-- Data shown start --

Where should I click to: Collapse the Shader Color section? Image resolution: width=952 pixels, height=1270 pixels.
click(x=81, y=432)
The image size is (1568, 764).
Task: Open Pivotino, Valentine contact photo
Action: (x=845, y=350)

-- Data shown end --
-- Data shown start --

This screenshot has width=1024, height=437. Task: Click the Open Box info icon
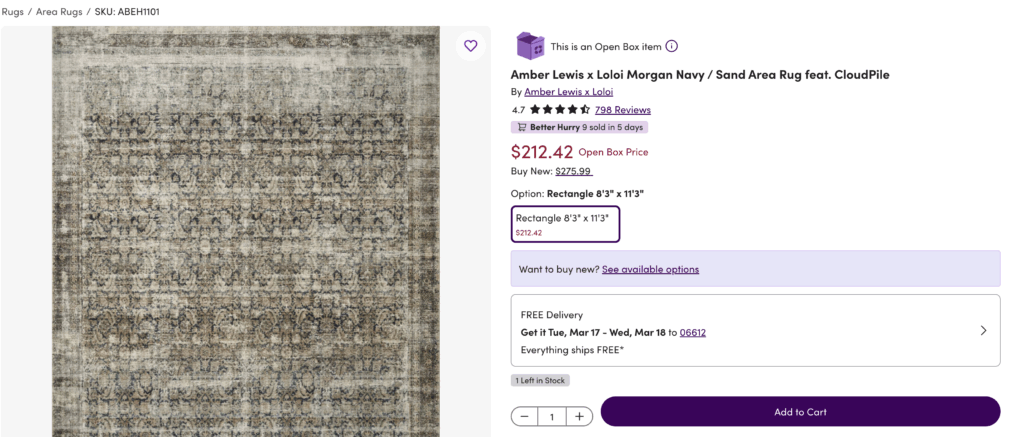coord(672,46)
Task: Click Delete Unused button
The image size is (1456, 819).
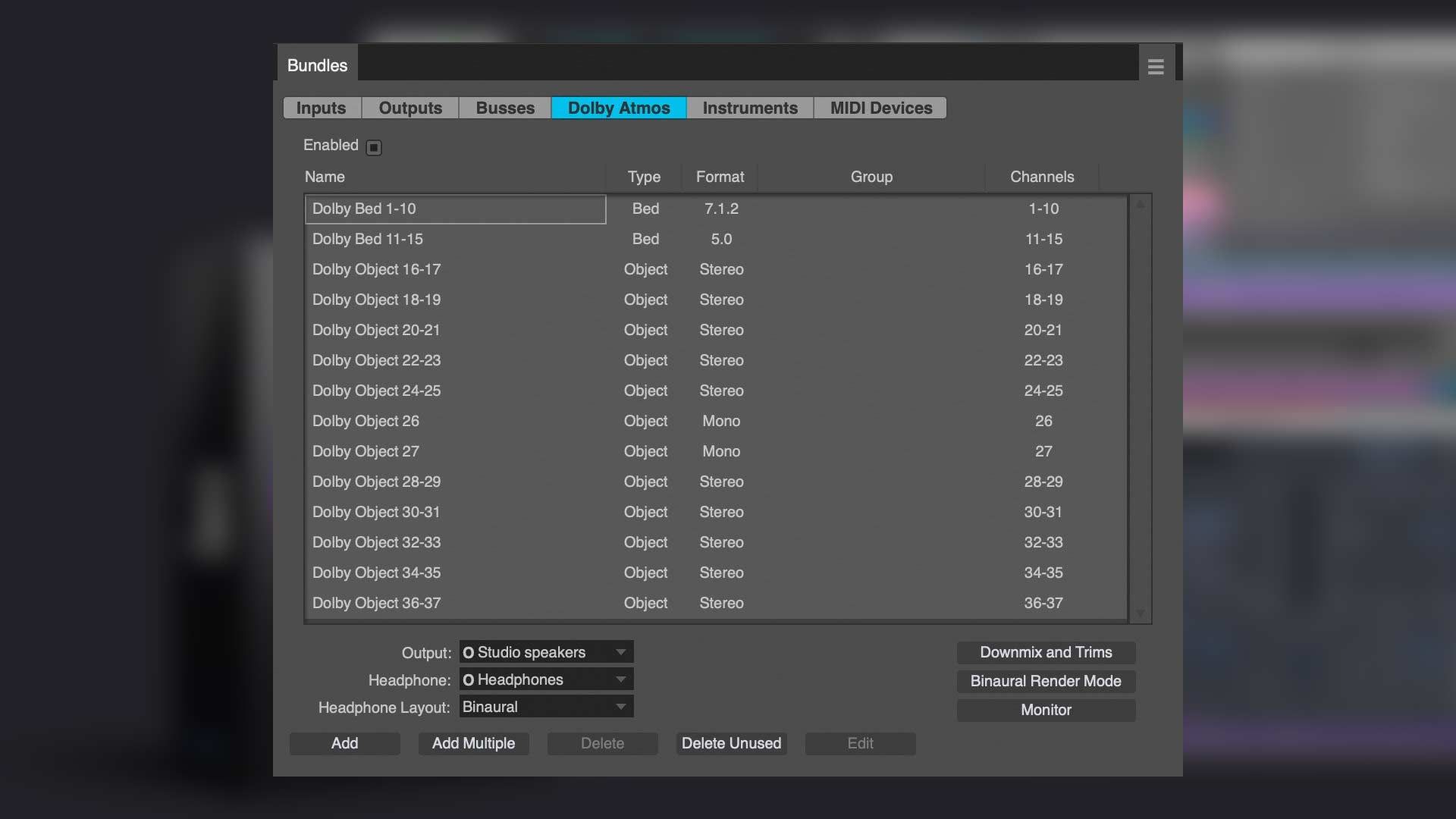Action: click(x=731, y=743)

-- Data shown end --

Short exercise:
Copy out every line of the records from the one containing "This screenshot has" down to the one containing "Action: click(x=731, y=743)", both included, without the pictures.

Response for this exercise:
This screenshot has width=1024, height=437. Task: Click the Open Box info icon
coord(672,46)
Task: Click Delete Unused button
The image size is (1456, 819).
Action: click(x=731, y=743)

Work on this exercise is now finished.